1. the theorem holds for $F$ if and only if for all open $U_0\subset M,V_0\subset N$, it holds for $F|_{U_0\to V_0}:U_0\to V_0$. This is then equivalent to the theorem holding for all $U,V$ which are domains of chart maps (because chart domains are open in the manifolds, and conversely for every open set in the manifold, and every point in the open set, there exist chart domains completely contained in the open set and containing the given point). In other words, we have literally reduced our daunting task to the case where $M,N$ are shrinked to chart-domains.
2. the theorem holds for a map if and only if it holds for any map obtained by composing on the domain and target by diffeomorphisms.

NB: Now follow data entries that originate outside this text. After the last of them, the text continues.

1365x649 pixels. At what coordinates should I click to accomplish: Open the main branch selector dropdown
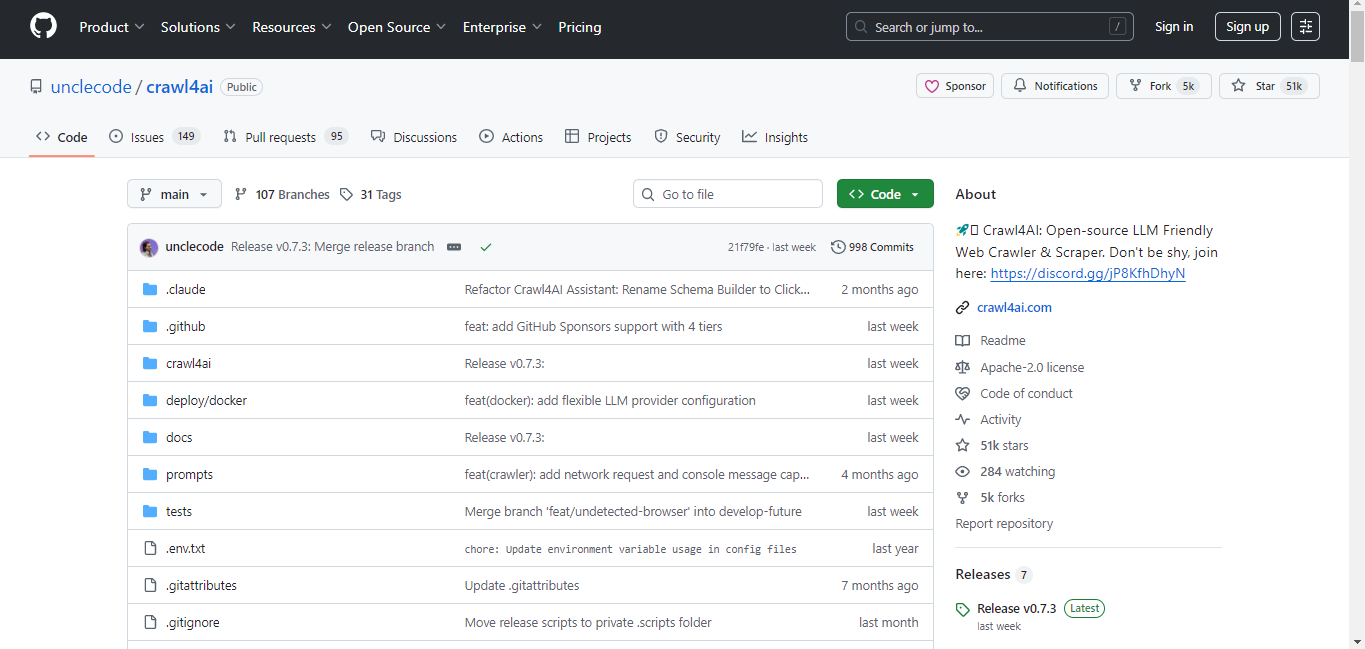(x=174, y=194)
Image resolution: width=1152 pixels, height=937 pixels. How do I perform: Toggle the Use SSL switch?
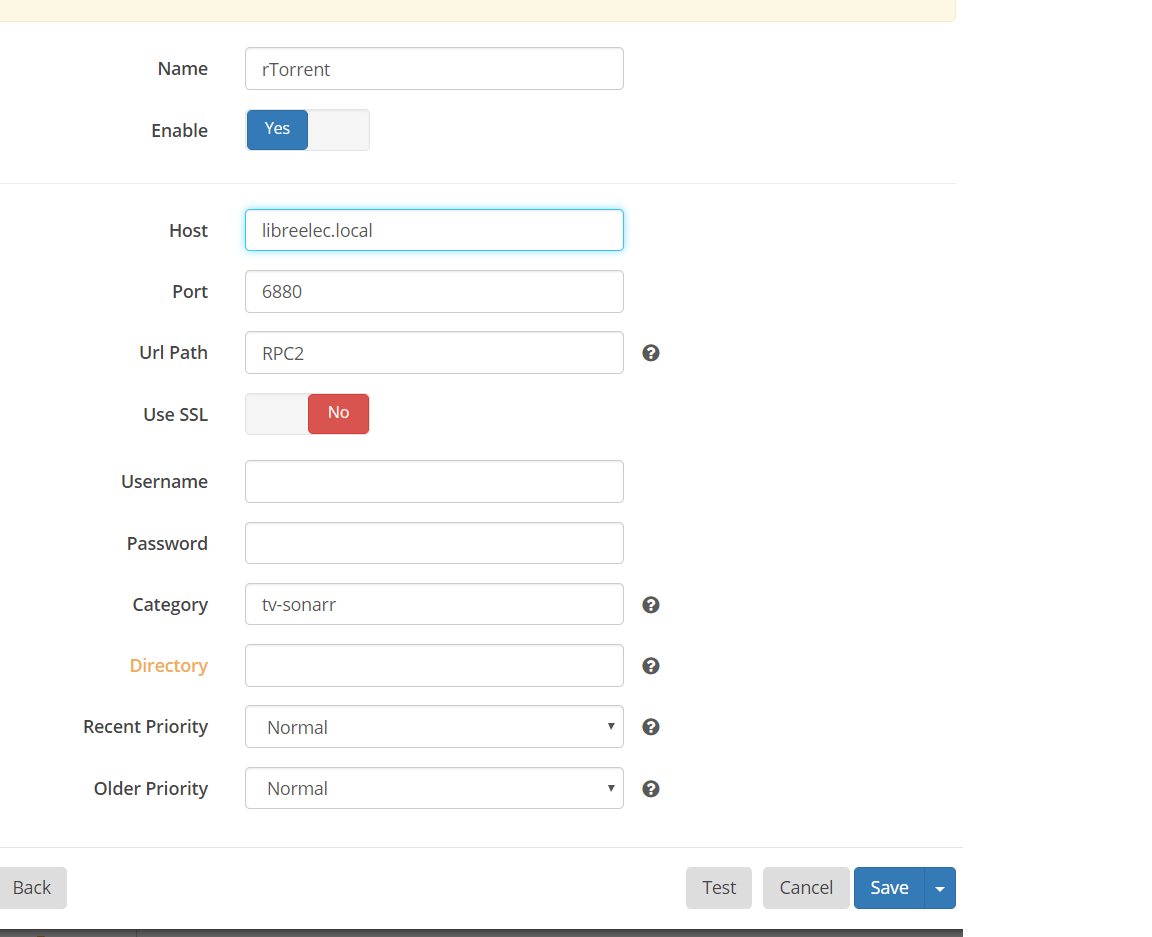(x=308, y=414)
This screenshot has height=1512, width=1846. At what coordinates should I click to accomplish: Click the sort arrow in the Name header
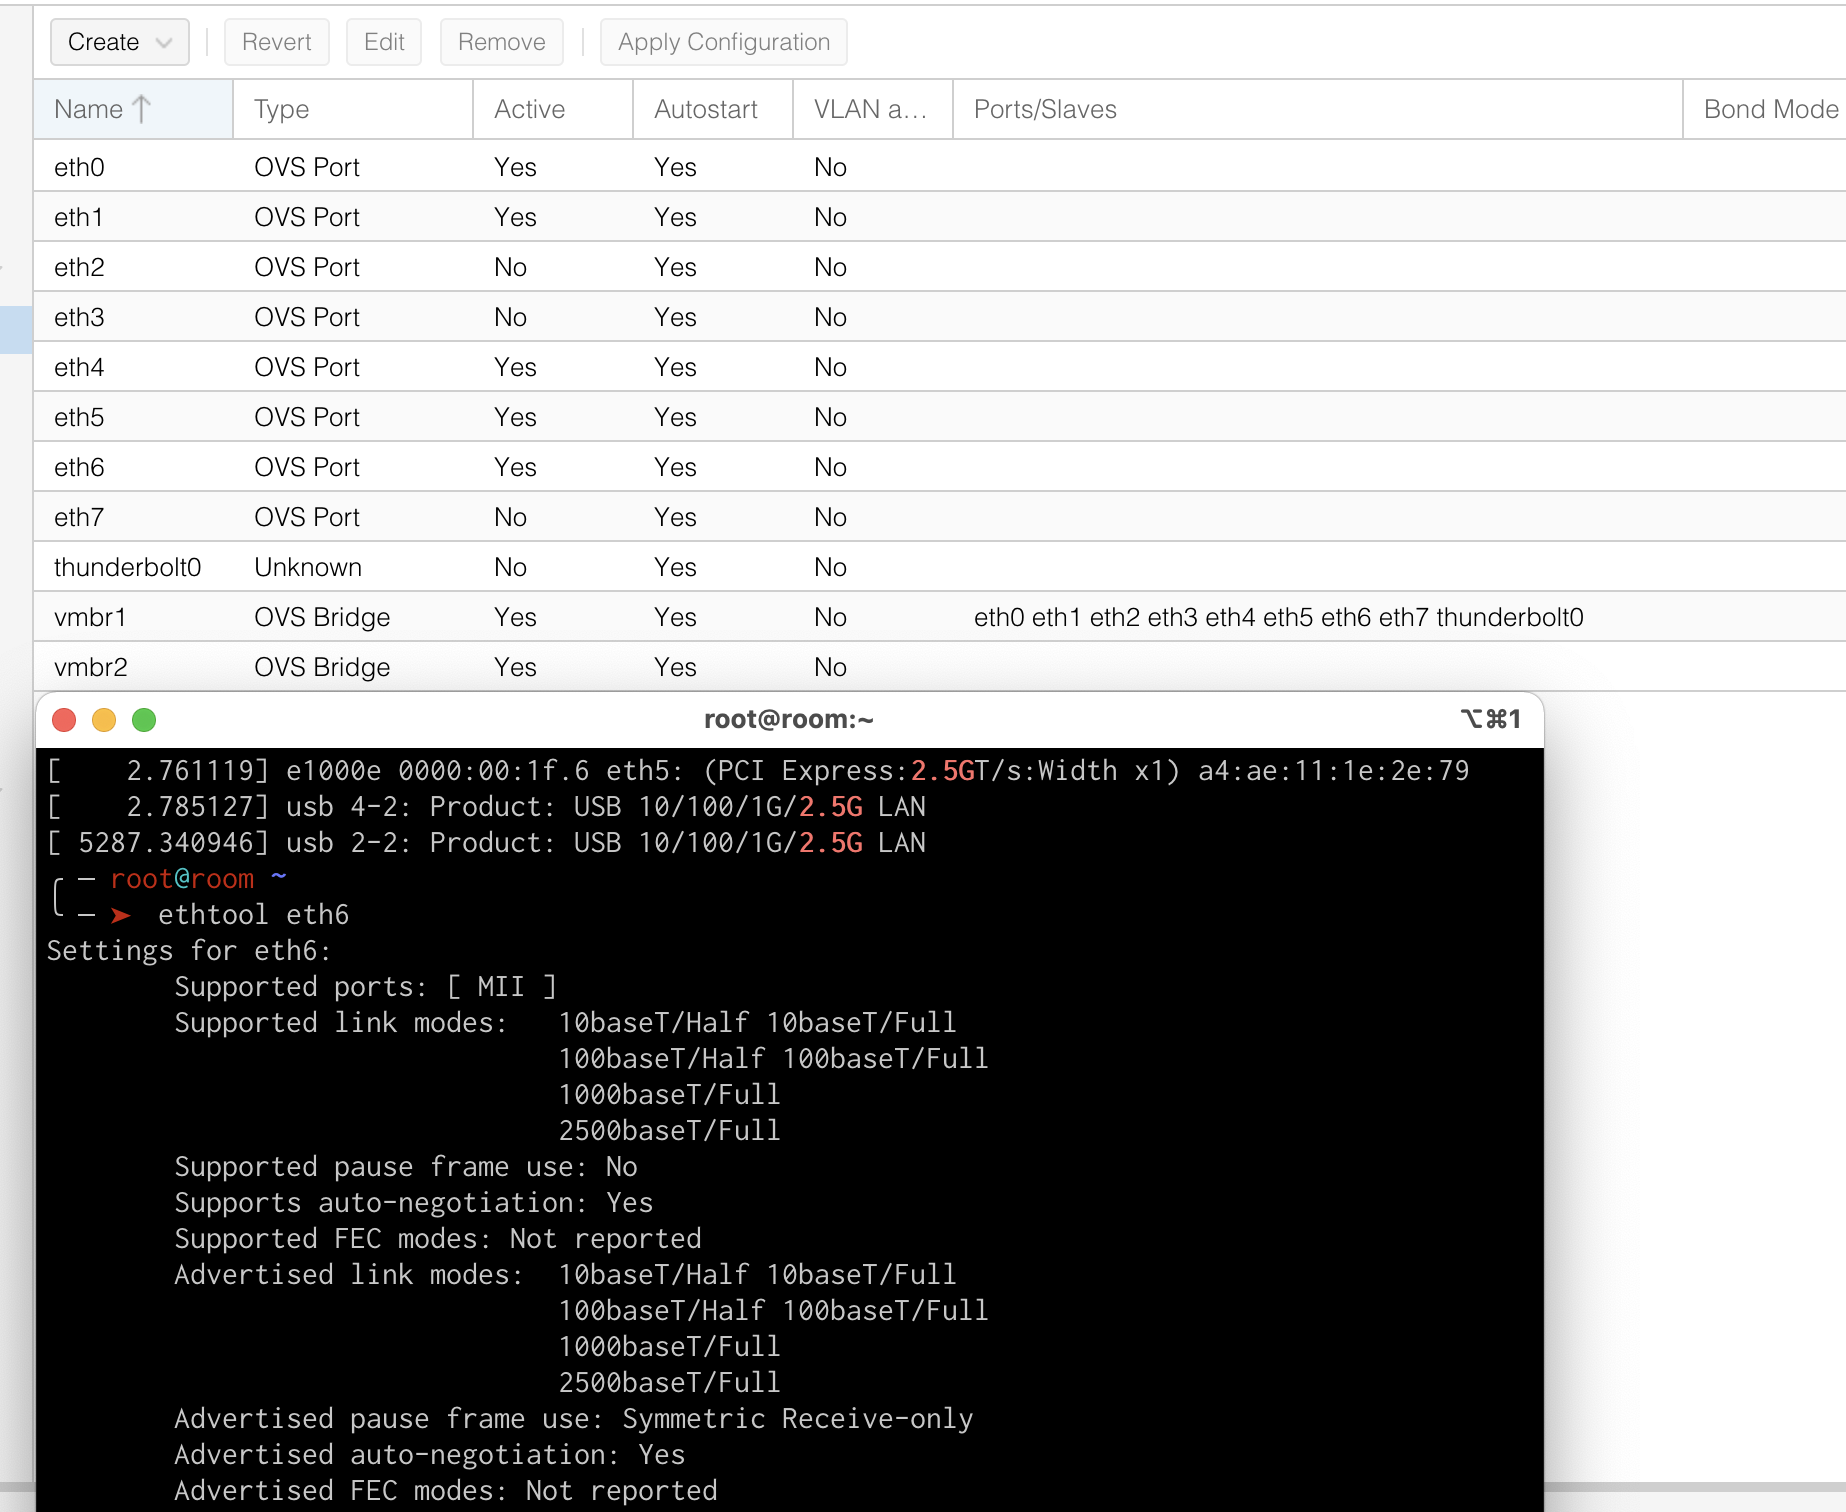coord(142,109)
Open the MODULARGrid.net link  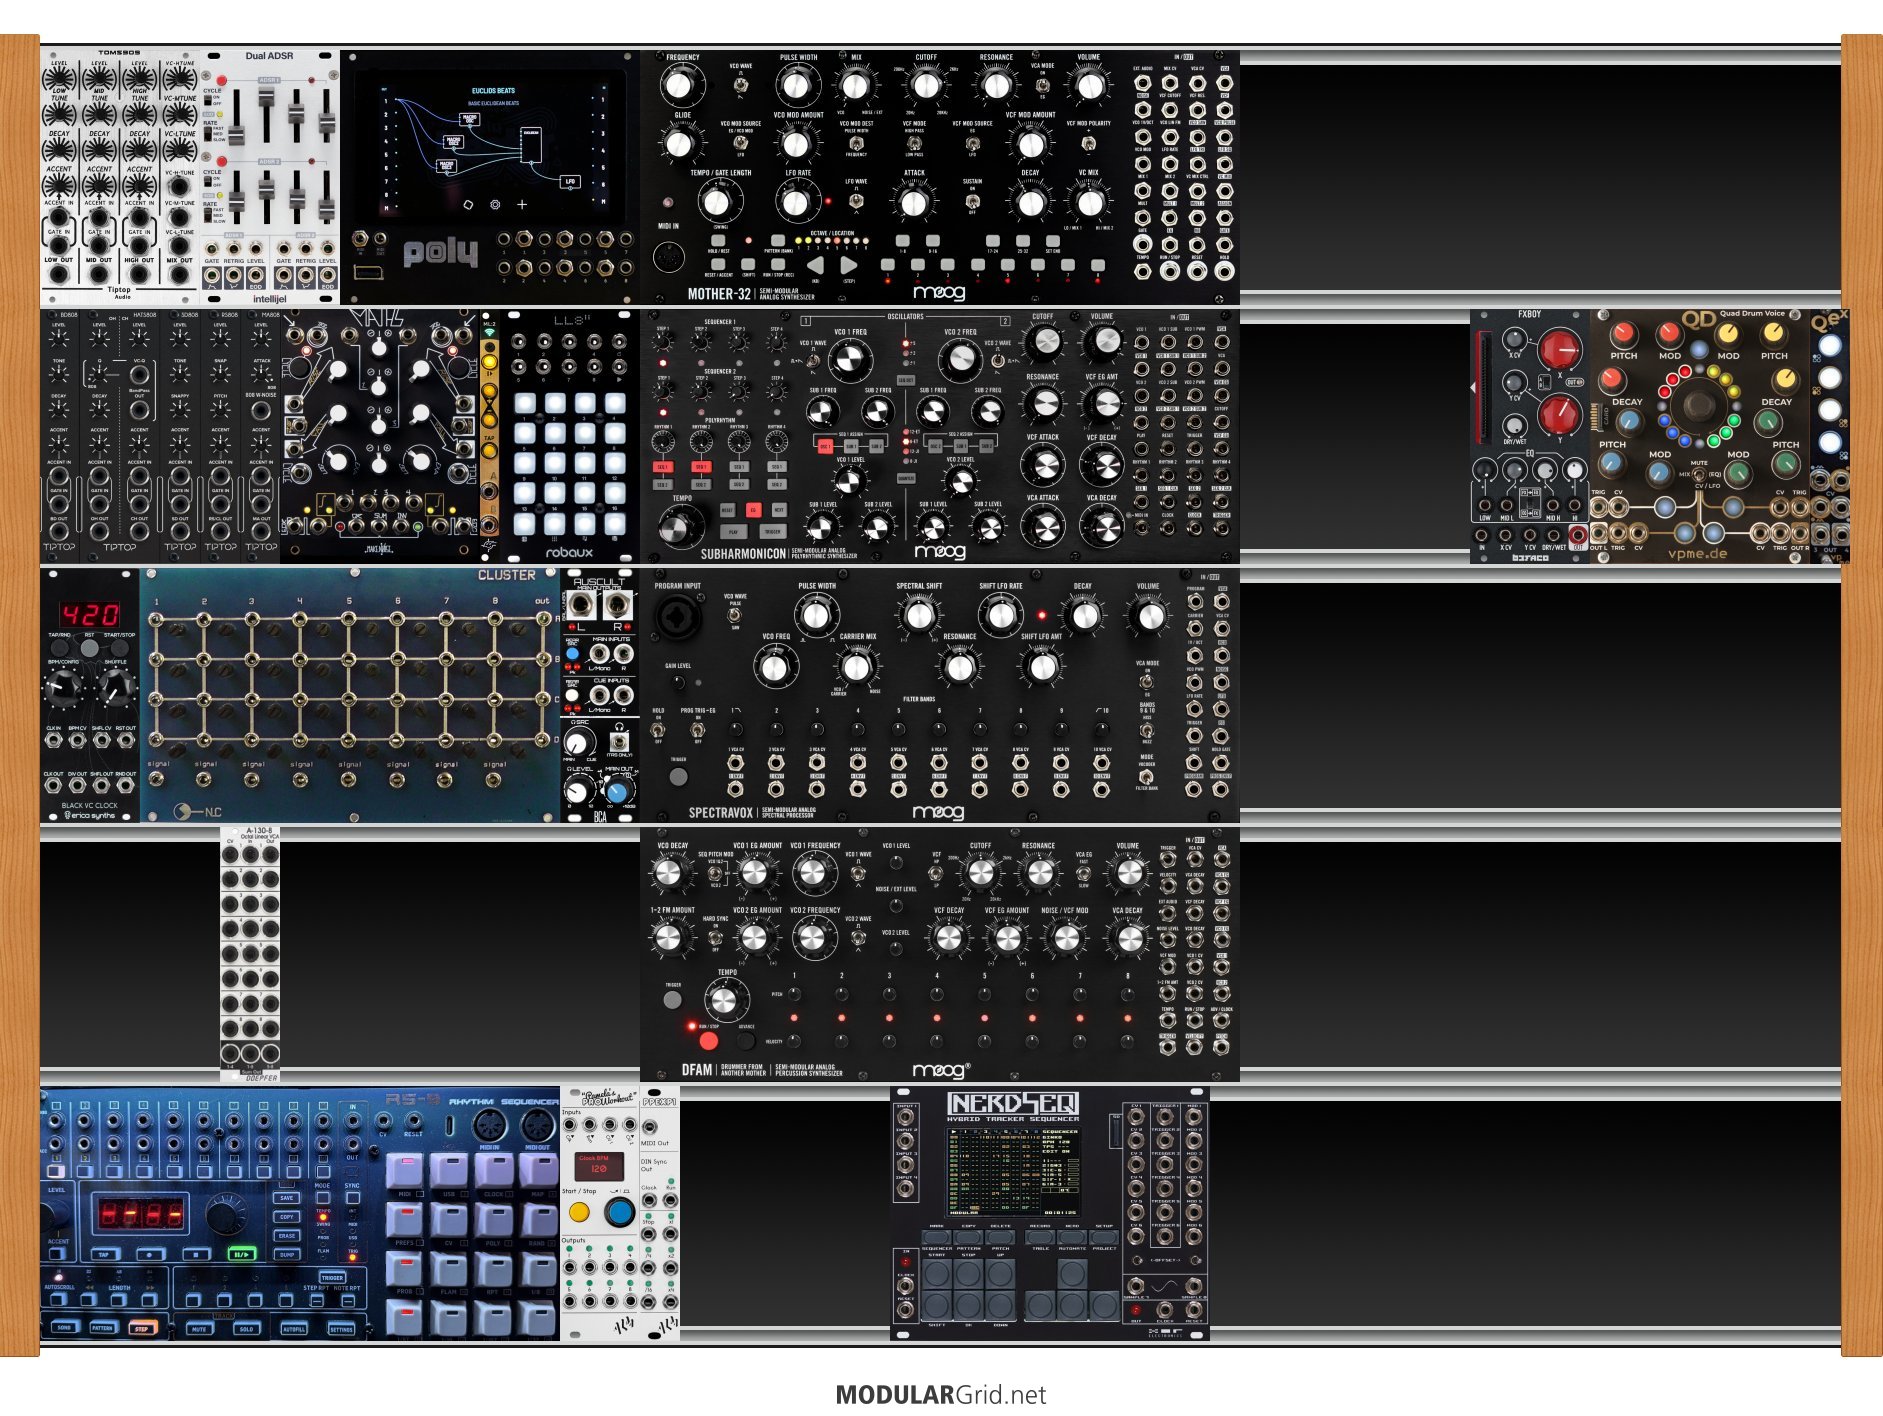tap(940, 1395)
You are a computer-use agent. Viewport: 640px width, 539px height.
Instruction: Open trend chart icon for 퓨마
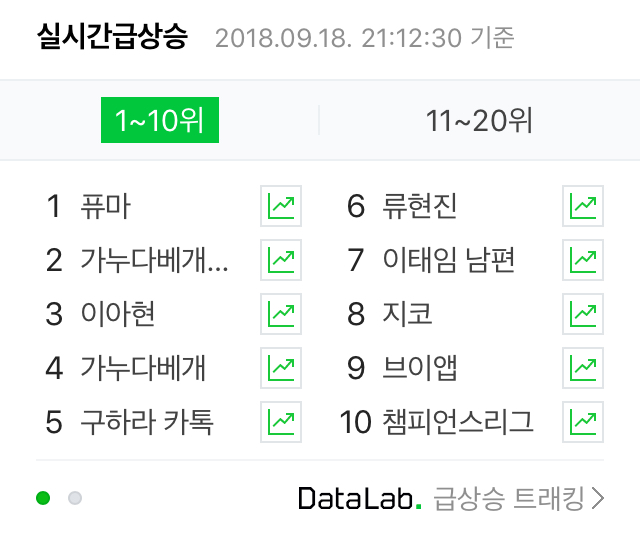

3. by putting statements (1) and (2) together, it suffices to prove the theorem for $\psi\circ F\circ \phi^{-1}$, which is a map between open subsets. This is why you can reduce to the case that $M\subset \Bbb{R}^m,N\subset\Bbb{R}^n$ are open.
4. by using (2) again, we can compose the domain and target by translations (since they’re diffeomorphisms). This allows us to reduce to the case that $F(0)=0$.
5. using (2) again, we can compose the domain and target by linear isomorphisms (i.e row/column reduction), which are of course diffeomorphisms, and suppose furthermore $DF_{0_{\Bbb{R}^m}}(x)=(x,0_{\Bbb{R}^{n-m}})$.

Now, step (5) is the case that you prove things in, because we have cleaned up all the distracting garbage. But as explained by steps (1)-(4), proving step (5), which at first glance seems like a special case, is sufficient to deduce the general case.